Ms. Erinyes did not smile back. She was concentrating on the open folder. “I see you are applying for another match from our dating service, Mr. Wallin. Didn’t the first one satisfy you?”

Carl wondered whether he ought to say he hadn’t found the woman to his liking, or whether he was expected to know that she was dead. The newspaper item on her death had been a small paragraph, tucked away on an inside page. Police apparently had no clues in the case. He smiled again, wondering if they’d ever show photos of the crime scene anywhere. He’d like to have one to keep, to look at sometimes when the nightmares came. He thought of mentioning it, but perhaps Ms. Erinyes had not seen the death notice.

Carl realized that there was complete silence in the room. He had been asked a question. What was it? Oh, yes, had he liked the previous match arranged for him? Finally, he said, “No, I suppose it didn’t work out. That’s why I’m back.”

The director set down the folder and stared across the desk with raised eyebrows and an unpleasant smile.
“Didn’t work out. Oh, Mr. Wallin, you’re too modest. We think it did work out.

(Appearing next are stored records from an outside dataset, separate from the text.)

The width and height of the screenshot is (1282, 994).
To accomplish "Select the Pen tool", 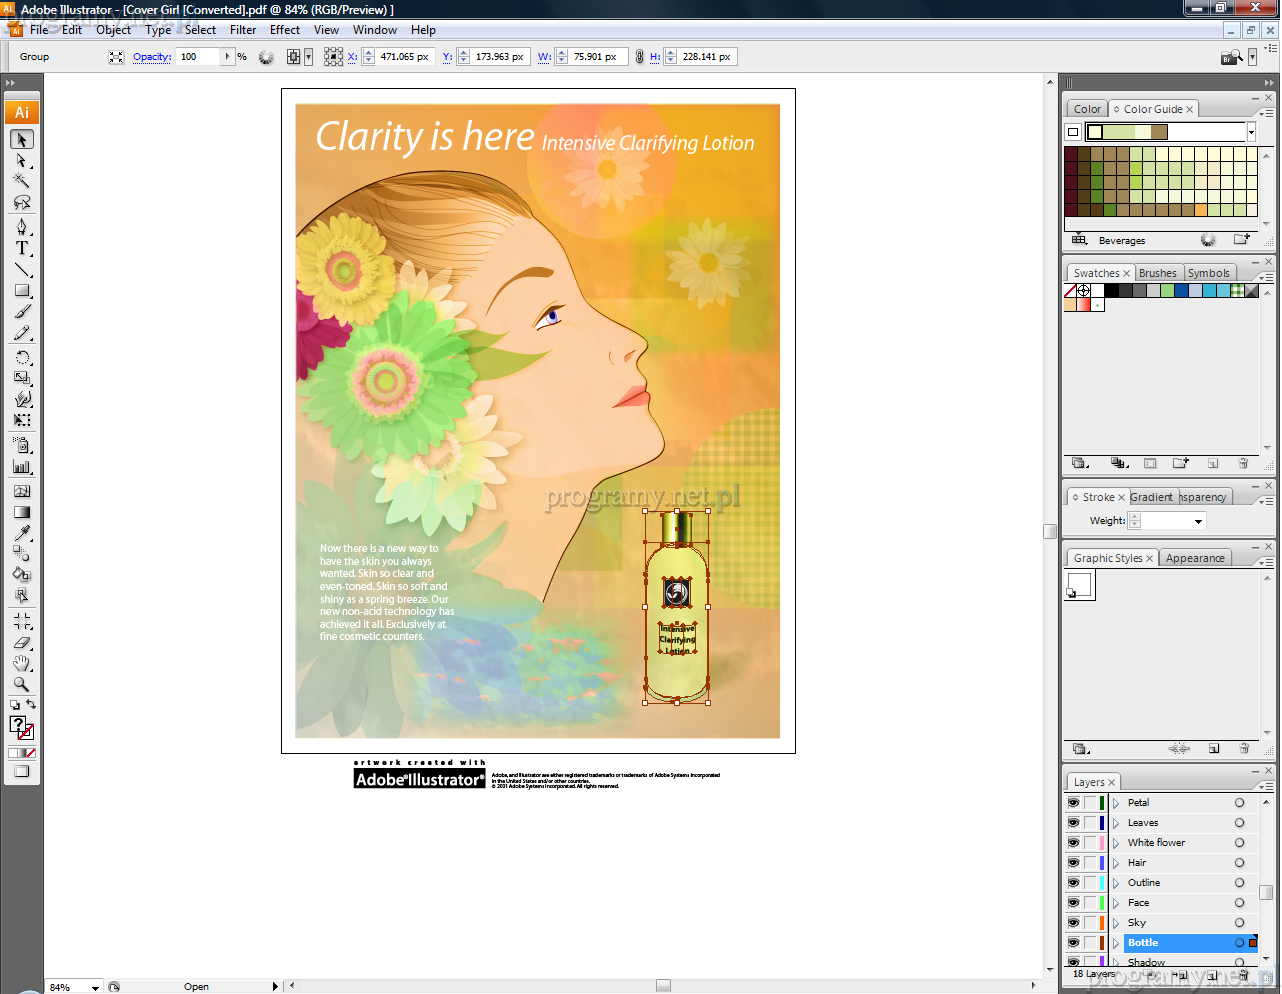I will [x=22, y=227].
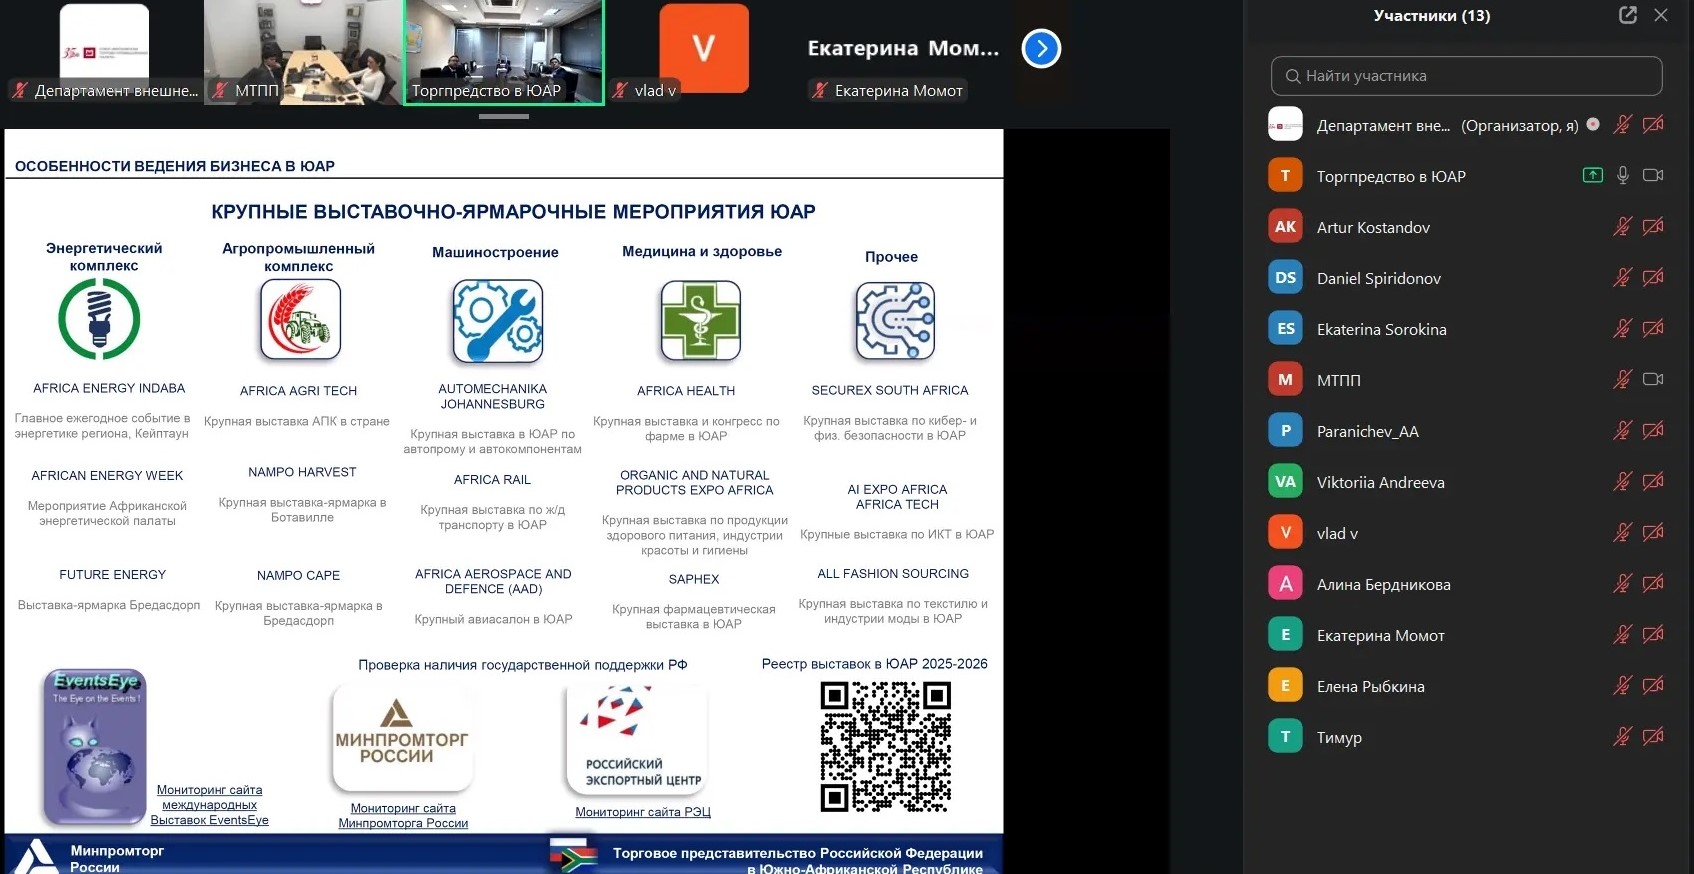The width and height of the screenshot is (1694, 874).
Task: Click the muted mic icon for Viktoriia Andreeva
Action: point(1622,481)
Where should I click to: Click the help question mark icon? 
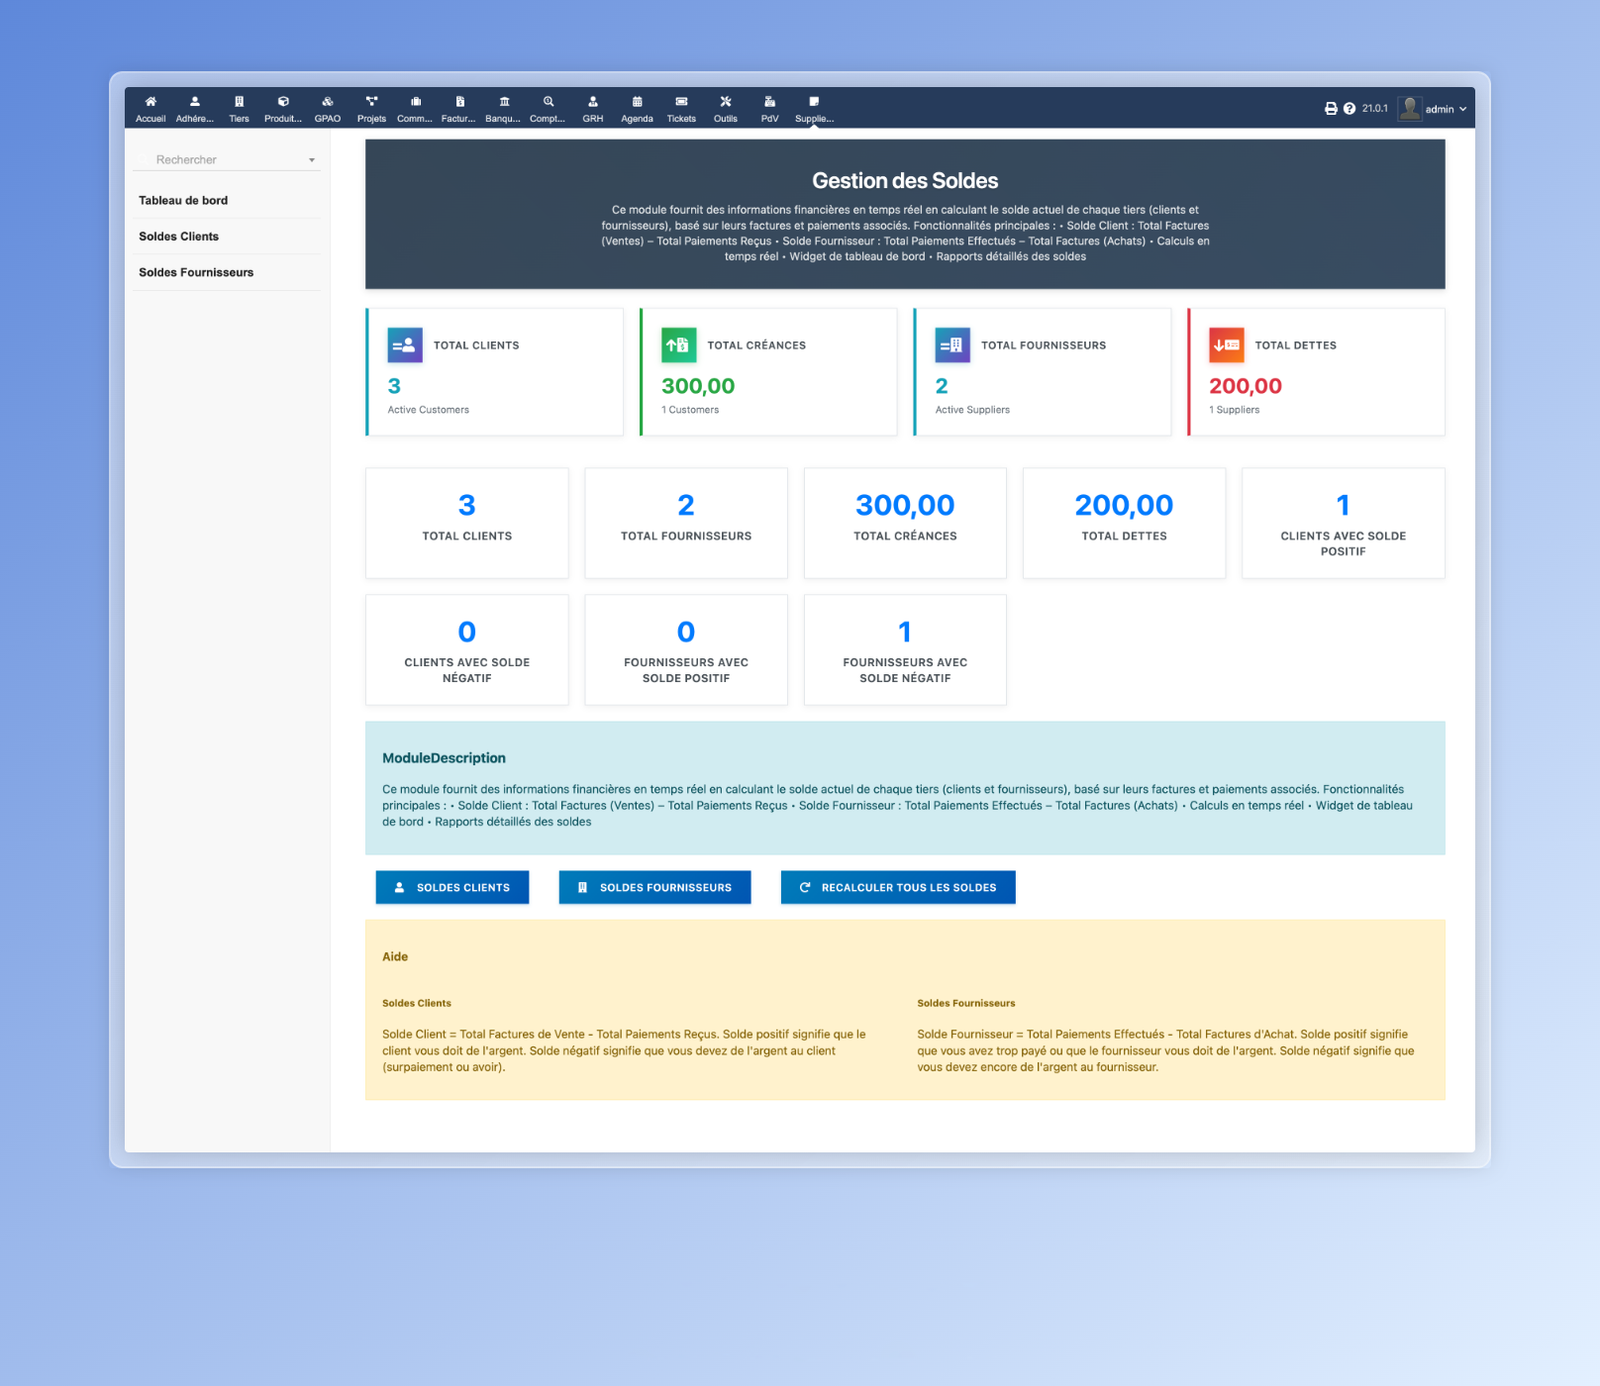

Very well, indeed.”

Carl kept his face carefully blank, wondering if it would look suspicious if he just got up and walked out. Slowly, of course, as if he couldn’t be bothered with such an inefficient business.

Ms. Erinyes went on talking in her steady, slightly ironic voice. “Perhaps it’s time we revealed a little more about Matchmakers to you, Mr. Wallin. Most of the time, you see, we are just what we say we are: a dating service, matching up poor lonely souls who are too afraid of AIDS or con artists to pick up strangers on their own. People don’t want to risk their lives or their life savings in the search for love. So we provide a safe referral. Ninety-nine percent of the time that is all we do; ninety-nine percent of the time, that is quite sufficient. But sometimes it is
not
enough. Sometimes, Mr. Wallin, we get a wolf asking to be let loose among the sheep.”

“Con men?”

“Occasionally. We can usually spot them by their psychological profiles. And of course we do a criminal record check. I don’t believe I mentioned that to you.”

“So what? I’ve never been arrested.”

“Quite true. You are a different kind of danger to our little flock.” Carl shook his head, but Ms. Erinyes tapped his folder emphatically. “Oh, yes, you are, Mr. Wallin. Our questionnaires are carefully designed to screen out abnormal personalities, and we are very seldom mistaken.”

“There’s nothing wrong with me,” said Carl. He wanted to walk out, but something about the fat lady’s stare transfixed him. She was a tough old bird. Like his grandmother.

“There’s quite a bit wrong with you, I’m afraid. Not that we’re blaming you, necessarily, but on this particular scavenger hunt, you come up with every single item: abuse in childhood, alcoholism in the family, lower-middle-class background, illegitimacy, cruelty to animals. Oh
dear, even a head injury. And the answers you gave on our test questions were chilling. I’m afraid that you are a psychopath with a dangerous hatred for women. There’s no cure for that, you know. It’s very sad indeed.”

“What are you talking about?” said Carl. “I never—”

“Just so,” said Ms. Erinyes, nodding. “You never had. We know that. We checked your criminal record quite thoroughly. But the tendency is there, and apparently it is only a matter of time before the rage in you builds up past all containment, and then—you strike. An unfortunate, unbeatable compulsion on your part, perhaps, but all the same, some poor innocent girl pays the price of your maladjustment. Usually quite a few innocent girls. Ted Bundy killed more than thirty before he was stopped. But how could we stop you? The deadly potential was there, but, as you pointed out, you had done nothing.”